It’s no secret, write Banerjee and Duflo (co-authors: Poor Economics: A Radical Rethinking of the Way To Fight Global Poverty, 2011), that “we seem to have fallen on hard times.” Immigration, trade, inequality, and taxation problems present themselves daily, and they seem to be intractable. Economics can be put to use in figuring out these big-issue questions. Data can be adduced, for example, to answer the question of whether immigration tends to suppress wages. The answer: “There is no evidence low-skilled migration to rich countries drives wage and employment down for the natives.” In fact, it opens up opportunities for those natives by freeing them to look for better work. The problem becomes thornier when it comes to the matter of free trade; as the authors observe, “left-behind people live in left-behind places,” which explains why regional poverty descended on Appalachia when so many manufacturing jobs left for China in the age of globalism, leaving behind not just left-behind people but also people ripe for exploitation by nationalist politicians.
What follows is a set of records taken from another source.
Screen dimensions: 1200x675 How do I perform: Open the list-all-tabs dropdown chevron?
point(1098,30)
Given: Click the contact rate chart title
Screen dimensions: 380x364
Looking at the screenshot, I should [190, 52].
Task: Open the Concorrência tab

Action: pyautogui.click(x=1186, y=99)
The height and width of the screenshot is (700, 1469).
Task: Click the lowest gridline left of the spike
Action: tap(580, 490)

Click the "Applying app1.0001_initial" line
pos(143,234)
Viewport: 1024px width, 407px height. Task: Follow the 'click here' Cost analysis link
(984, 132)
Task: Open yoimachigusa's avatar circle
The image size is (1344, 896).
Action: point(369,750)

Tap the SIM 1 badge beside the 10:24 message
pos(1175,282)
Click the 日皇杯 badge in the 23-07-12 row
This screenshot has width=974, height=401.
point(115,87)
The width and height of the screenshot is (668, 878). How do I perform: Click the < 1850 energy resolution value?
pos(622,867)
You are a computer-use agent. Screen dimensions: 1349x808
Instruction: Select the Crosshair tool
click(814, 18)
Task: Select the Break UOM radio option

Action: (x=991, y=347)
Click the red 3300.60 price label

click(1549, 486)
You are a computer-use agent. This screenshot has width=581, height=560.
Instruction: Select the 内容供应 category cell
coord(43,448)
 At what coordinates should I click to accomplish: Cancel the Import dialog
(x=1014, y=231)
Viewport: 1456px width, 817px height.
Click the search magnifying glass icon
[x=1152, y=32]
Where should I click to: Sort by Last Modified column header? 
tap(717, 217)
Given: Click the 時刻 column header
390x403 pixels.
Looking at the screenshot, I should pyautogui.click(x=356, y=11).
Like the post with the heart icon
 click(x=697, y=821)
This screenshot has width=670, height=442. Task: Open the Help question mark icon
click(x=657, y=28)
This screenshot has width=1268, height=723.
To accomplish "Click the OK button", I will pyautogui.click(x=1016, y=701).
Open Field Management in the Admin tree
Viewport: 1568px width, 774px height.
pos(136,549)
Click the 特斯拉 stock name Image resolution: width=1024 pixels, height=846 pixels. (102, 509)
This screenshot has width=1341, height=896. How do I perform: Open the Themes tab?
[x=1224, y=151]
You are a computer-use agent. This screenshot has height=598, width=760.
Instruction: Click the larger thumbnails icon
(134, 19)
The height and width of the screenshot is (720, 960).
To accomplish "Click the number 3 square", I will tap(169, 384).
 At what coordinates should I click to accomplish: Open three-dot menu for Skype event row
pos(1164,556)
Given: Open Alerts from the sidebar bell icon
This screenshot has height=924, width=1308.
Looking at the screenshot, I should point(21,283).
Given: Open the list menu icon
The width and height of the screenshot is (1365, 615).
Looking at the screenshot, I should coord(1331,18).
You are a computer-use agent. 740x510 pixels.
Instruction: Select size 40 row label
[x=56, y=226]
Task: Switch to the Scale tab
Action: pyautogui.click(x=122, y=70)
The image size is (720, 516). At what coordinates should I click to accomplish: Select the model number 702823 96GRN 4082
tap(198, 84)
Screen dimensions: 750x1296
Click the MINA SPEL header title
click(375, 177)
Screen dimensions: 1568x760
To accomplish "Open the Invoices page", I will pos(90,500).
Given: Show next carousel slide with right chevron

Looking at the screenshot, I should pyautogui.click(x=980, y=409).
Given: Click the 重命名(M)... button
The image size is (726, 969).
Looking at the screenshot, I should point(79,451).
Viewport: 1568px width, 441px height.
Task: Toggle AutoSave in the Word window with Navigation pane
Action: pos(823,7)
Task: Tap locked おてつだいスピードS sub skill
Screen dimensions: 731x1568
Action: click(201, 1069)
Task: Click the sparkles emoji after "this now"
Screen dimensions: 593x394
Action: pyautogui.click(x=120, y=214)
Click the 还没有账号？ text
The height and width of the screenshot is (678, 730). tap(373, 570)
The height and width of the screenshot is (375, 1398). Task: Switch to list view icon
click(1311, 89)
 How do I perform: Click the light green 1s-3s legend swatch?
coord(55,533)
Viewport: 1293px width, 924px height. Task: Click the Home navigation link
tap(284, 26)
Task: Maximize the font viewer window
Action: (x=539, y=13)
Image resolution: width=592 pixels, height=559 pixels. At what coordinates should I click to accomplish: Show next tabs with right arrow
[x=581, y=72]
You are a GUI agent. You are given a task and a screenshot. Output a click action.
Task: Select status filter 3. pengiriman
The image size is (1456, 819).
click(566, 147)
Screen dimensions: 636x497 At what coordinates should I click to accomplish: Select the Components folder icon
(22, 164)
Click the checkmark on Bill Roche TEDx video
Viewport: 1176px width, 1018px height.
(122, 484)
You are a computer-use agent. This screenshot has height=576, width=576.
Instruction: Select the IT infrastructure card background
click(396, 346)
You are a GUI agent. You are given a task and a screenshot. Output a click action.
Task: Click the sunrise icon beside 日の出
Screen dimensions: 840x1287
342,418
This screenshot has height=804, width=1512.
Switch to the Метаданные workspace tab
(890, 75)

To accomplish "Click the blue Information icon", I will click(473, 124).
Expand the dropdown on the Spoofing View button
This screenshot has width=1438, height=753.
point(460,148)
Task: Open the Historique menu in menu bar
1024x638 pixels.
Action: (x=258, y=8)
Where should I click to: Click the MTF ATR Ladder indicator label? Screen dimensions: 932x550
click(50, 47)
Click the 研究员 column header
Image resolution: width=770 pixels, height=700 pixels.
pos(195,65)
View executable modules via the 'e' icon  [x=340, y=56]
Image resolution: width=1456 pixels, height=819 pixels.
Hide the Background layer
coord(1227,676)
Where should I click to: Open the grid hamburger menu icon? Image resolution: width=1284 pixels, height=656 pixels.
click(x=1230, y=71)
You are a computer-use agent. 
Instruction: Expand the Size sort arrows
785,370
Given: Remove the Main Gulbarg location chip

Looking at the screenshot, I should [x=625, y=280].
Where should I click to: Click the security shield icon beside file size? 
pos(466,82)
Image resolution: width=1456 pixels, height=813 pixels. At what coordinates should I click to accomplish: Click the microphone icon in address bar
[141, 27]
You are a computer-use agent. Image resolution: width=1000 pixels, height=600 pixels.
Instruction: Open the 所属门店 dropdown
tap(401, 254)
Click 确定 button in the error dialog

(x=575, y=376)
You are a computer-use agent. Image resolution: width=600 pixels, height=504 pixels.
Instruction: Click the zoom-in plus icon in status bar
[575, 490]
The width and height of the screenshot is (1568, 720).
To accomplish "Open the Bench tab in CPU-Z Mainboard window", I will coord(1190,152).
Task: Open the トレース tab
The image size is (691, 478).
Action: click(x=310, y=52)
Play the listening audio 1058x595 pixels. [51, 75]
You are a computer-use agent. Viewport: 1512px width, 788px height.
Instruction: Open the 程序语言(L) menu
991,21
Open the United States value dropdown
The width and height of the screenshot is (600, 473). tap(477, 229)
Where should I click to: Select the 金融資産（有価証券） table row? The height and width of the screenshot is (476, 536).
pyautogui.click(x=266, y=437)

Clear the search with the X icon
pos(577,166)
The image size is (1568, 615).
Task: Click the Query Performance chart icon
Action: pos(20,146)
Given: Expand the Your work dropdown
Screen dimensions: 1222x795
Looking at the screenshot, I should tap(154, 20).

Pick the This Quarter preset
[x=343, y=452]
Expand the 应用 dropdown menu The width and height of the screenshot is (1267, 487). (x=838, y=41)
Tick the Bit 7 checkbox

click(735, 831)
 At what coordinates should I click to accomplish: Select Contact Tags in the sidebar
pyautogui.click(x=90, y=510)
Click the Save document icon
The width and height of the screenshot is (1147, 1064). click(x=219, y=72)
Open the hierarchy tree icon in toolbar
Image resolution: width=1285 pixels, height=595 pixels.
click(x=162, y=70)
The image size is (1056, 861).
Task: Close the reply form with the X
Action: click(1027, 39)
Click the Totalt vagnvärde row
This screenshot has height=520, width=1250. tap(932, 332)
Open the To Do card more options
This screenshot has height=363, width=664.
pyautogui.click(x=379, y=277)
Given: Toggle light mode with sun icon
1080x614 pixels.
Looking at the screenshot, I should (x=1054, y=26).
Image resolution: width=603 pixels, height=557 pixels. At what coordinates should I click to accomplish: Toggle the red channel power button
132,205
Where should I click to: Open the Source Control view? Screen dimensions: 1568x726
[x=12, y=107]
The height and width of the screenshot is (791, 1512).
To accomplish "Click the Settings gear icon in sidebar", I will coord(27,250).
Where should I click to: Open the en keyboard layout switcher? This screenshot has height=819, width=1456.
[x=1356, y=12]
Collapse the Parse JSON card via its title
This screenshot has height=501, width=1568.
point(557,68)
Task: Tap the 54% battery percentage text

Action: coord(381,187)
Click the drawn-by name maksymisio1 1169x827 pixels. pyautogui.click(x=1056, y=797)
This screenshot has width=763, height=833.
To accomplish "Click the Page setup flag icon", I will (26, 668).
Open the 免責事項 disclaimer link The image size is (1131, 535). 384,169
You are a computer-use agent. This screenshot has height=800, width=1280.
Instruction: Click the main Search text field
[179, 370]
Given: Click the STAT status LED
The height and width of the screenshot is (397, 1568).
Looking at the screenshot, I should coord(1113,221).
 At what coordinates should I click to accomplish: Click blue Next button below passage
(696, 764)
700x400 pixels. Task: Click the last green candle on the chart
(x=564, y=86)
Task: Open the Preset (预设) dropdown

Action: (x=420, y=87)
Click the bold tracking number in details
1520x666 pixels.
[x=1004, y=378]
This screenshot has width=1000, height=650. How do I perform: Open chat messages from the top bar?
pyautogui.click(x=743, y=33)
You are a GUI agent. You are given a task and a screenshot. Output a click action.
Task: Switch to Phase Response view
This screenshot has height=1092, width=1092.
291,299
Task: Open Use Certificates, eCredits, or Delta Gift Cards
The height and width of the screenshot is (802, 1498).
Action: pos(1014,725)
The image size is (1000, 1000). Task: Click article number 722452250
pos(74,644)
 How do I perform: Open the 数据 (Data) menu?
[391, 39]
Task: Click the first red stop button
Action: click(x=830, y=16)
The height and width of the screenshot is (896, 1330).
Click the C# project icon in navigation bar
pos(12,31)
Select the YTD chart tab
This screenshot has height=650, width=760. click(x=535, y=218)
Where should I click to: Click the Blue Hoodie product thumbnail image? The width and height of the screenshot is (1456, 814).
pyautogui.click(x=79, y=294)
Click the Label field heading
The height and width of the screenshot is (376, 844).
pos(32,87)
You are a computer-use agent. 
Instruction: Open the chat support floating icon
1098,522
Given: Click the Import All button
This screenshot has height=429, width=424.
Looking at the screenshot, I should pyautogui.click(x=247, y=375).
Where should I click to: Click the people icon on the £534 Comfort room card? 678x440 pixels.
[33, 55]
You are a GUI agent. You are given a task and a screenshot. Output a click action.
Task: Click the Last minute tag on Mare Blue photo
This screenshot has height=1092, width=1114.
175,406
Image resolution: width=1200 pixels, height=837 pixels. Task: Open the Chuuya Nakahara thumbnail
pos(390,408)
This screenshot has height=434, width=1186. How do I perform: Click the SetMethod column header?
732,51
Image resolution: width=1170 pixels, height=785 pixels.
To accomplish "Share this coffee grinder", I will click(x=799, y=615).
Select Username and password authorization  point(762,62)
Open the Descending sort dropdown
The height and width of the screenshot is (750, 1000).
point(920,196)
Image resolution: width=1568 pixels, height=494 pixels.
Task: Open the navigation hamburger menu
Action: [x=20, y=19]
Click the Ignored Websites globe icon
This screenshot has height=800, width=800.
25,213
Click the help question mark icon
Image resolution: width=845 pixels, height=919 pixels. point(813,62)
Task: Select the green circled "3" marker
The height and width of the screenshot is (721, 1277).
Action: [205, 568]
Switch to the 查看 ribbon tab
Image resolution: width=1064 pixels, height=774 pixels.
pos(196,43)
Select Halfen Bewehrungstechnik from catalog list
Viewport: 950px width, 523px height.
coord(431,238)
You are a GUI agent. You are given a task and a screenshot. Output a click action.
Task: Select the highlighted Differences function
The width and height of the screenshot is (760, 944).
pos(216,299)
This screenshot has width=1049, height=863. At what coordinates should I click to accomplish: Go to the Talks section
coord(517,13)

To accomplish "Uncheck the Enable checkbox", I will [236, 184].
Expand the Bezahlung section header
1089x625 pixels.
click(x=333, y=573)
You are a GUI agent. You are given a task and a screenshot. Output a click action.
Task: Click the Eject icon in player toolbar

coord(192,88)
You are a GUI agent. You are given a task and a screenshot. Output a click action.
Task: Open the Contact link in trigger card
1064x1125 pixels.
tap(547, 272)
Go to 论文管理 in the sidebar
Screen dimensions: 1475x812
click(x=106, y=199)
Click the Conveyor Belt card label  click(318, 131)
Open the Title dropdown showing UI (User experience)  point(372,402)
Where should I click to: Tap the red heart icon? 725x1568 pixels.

The authors add, interestingly, that the same thing occurred in parts of Germany, Spain, and Norway that fell victim to the “China shock.” In what they call a “slightly technical aside,” they build a case for addressing trade issues not with trade wars but with consumption taxes: “It makes no sense to ask agricultural workers to lose their jobs just so steelworkers can keep theirs, which is what tariffs accomplish.” Policymakers might want to consider such counsel, especially when it is coupled with the observation that free trade benefits workers in poor countries but punishes workers in rich ones.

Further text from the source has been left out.